On the computing side, a lot of people would want bullet-proof access to blogs, which would not only require a touch of design work, but the ability to maintain the equipment to get online from far-flung places. Often this would be a consulting job...selecting and loading the best laptop (usually the most weather-proof, not the most powerful or capacious) and buying the appliances to keep it charged off a standard 12 VDC outlet.
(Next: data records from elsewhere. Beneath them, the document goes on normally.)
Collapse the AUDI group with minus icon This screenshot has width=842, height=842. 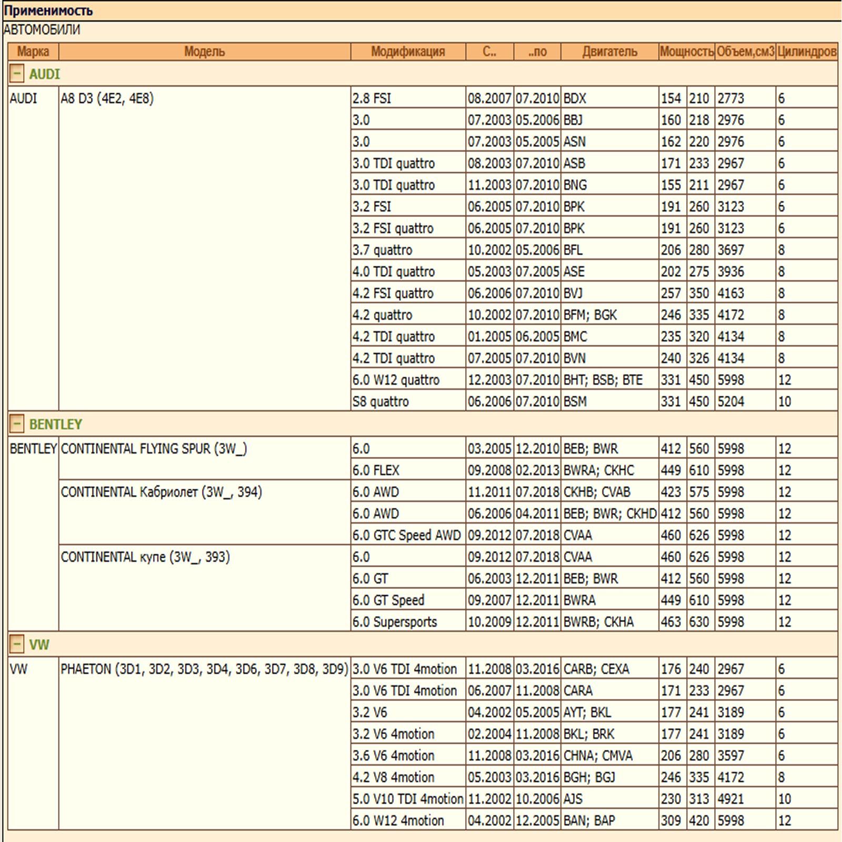click(16, 74)
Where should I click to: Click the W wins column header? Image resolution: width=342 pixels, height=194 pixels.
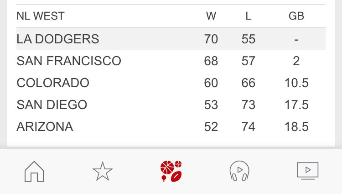[x=211, y=16]
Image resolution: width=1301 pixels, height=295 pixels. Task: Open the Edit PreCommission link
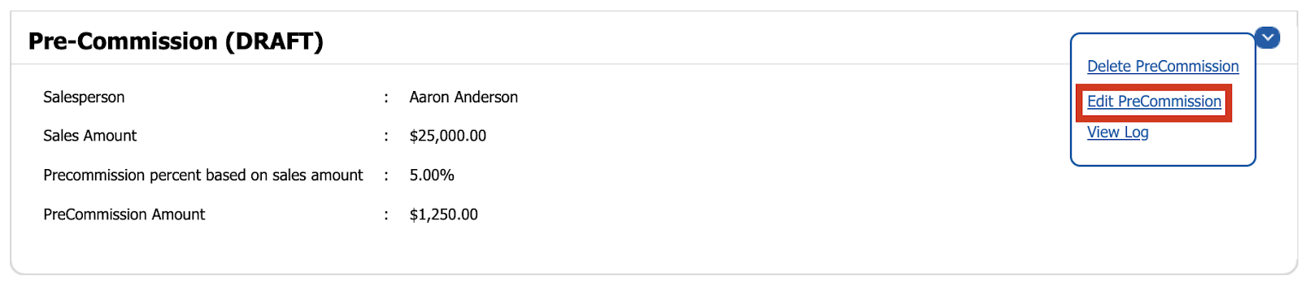click(x=1154, y=102)
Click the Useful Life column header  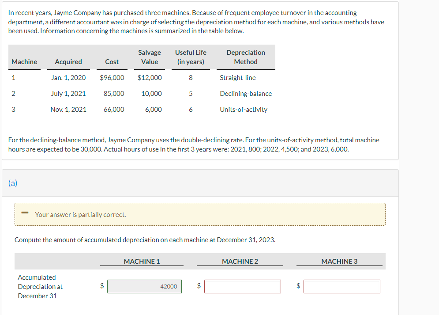point(191,57)
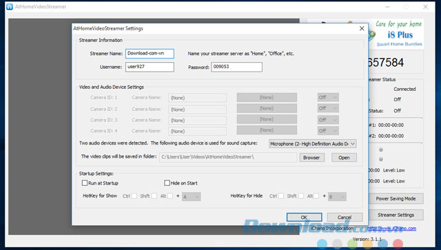
Task: Expand the Microphone audio device dropdown
Action: (x=312, y=144)
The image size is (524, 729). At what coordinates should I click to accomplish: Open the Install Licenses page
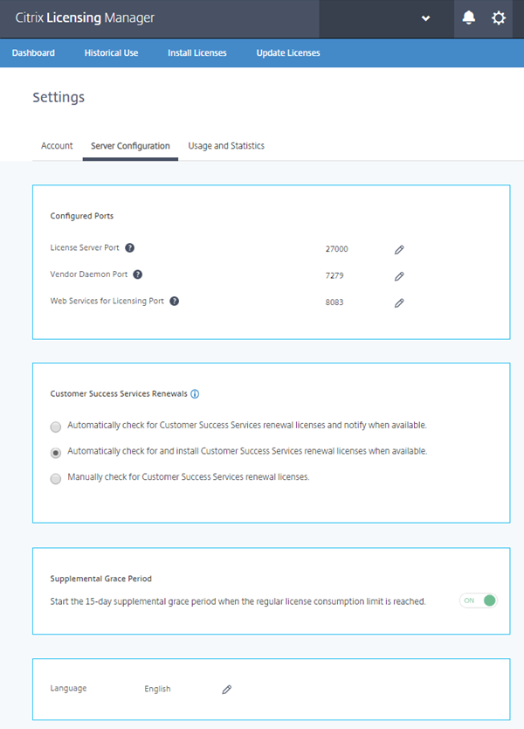(197, 53)
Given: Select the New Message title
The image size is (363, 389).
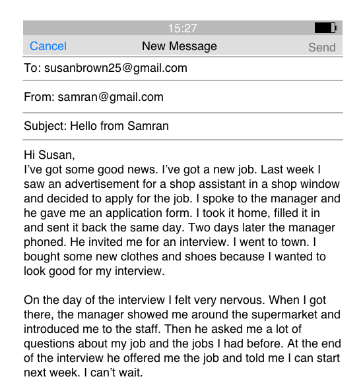Looking at the screenshot, I should (180, 46).
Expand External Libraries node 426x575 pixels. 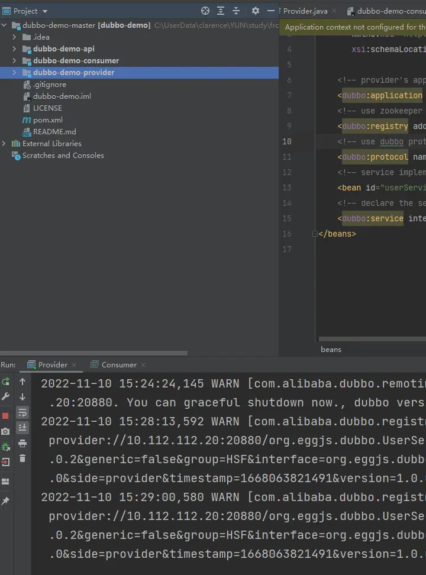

Lastly, get a decent cartridge printer that can handle card stock. People love "boat cards". None of this will make you rich, but especially "boat electrician" could keep you fed and watered any place you drop anchor for a couple of weeks that has fifty Westerners in overly complicated boats already moored.


----------



## sailingdog (Mar 19, 2006)

Valiente-

What you've described is much of what I have as part of my plan for when I go cruising long-term. Technical boat repair/upgrade skills are generally quite useful and usually in demand. I already do a fair bit of the communciations/GPS/Navigation systems work as it is at my marina. 

A decent photo printer isn't a bad idea either.


----------



## 42ndstreet (Oct 15, 2004)

Valiente, excellent reply. As are the others. We would like to go with a 40-42'Beneteau or similar. I believe we can make it on 25k a yr. We will have about 250k in cash. We will buy used. I guess we better get moving on debt reduction.


----------



## Kernix (Oct 5, 2006)

brak said:


> No kidding.
> 
> IMHO cruising and work are incompatible for most people except, perhaps, writers and ...


What about freelance photographers?


----------



## canadianseamonkey (Sep 4, 2006)

Wouldn't somebody who was a qualified marine surveyer make money abroad? If you could do one survey each week it would add to your kitty. Maybe surveys aren't required aborad?....just a thought.

I would also think that if you had any kind of mechanical skills you would be able to swap work for food.


----------



## Allanbc (Apr 19, 2007)

Kernix said:


> What about freelance photographers?


Freelance writing and photography are both very small markets. Freelance writing (except for some fiction writing) takes access to sources for background material. Freelance photography requires fairly good to high quality photographic gear. I don't see these are real viable options to make much income except for a very tiny percentage of people. You could possibly make a very small amount of money here and there while sailing.

Another option for making money as a freelance photographer is in the stock photography market. For a good photographer, you can make a sustained income off this. However, as for submitting photos, you need access to high speed internet or reliable mailing for CD/DVDs, computing power for photoshopping pictures, and be established with a stock agency.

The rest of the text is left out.